Qui eût pu pressentir, il y a seulement trois mois, que le passionnant entretien de fond accordé par Ariel Sharon à notre Revue serait le dernier ? Qui eût pu se douter que cette longue conversation à bâtons rompus avec Uri Dan était, en réalité, une sorte de testament politique avant l'heure, une ultime pierre blanche qui baliserait le chemin ?
Étrangement, cette fin brutale de l'" ère Sharon " m'a remis en mémoire deux répliques du théâtre de Giraudoux :
- celle de Cassandre, dans La Guerre de Troie n'aura pas lieu : " Je vais te dire ce qu'est le destin. C'est simplement la forme accélérée du temps. C'est épouvantable " ;
- et celle de Sosie, dans Amphitryon 38 : " Quoi de plus beau qu'un général qui vous parle de la paix des armes dans la paix de la nuit ? "
Il reste que les relations israélo-palestiniennes se trouvent, désormais, dans l'ombre que projette cette disparition illustre. Sur l'avenir de ces relations, notre ministre des Affaires étrangères, Philippe Douste-Blazy, livre ici son point de vue de façon très libre et très franche. Comme il le fait, d'ailleurs, pour la plupart des autres dossiers internationaux auxquels il attache son intérêt dans la longue interview exclusive qu'il nous a donnée et qui ouvre ce Numéro d'hiver.

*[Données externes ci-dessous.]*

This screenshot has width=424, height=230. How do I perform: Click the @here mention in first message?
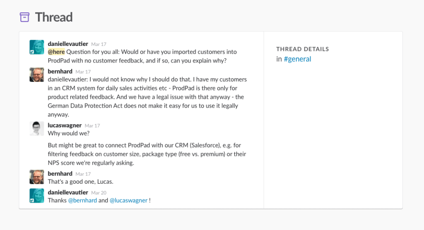[x=56, y=52]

C'est également Politique Internationale qu'ont choisie, ce trimestre :
- David Cameron, le charismatique nouveau leader des Conservateurs britanniques, pour expliquer comment il entend triompher de Tony Blair et s'installer à sa place au 10 Downing Street ;
- Mariano Rajoy, le courageux chef de l'opposition espagnole, pour exposer, lui aussi, sa technique de conquête du pouvoir face à un gouvernement Zapatero qu'il juge trop doctrinaire et sans imagination ;
- Gary Kasparov, le génie des échecs reconverti dans la politique, pour éclairer le sens de son combat : rétablir la démocratie en Russie et empêcher Poutine de briguer un troisième mandat ;
- Boris Tadic, le président de la Serbie, pour mettre en garde contre l'évolution vers l'indépendance du Kosovo et du Monténégro, et détailler les garanties démocratiques qu'il est prêt à offrir à la communauté internationale ;
- Hoshyar Zebari, l'influent ministre des Affaires étrangères irakien, pour donner une leçon de lucidité à tous ceux qui, sans l'avouer, semblent regretter l'époque où " l'ordre régnait " à Bagdad... ;
- Annette Lu Hsiu-lien, l'inoxydable vice-présidente de Taiwan, pour dénoncer les visées impériales de Pékin, dangereusement sous-estimées par l'Occident...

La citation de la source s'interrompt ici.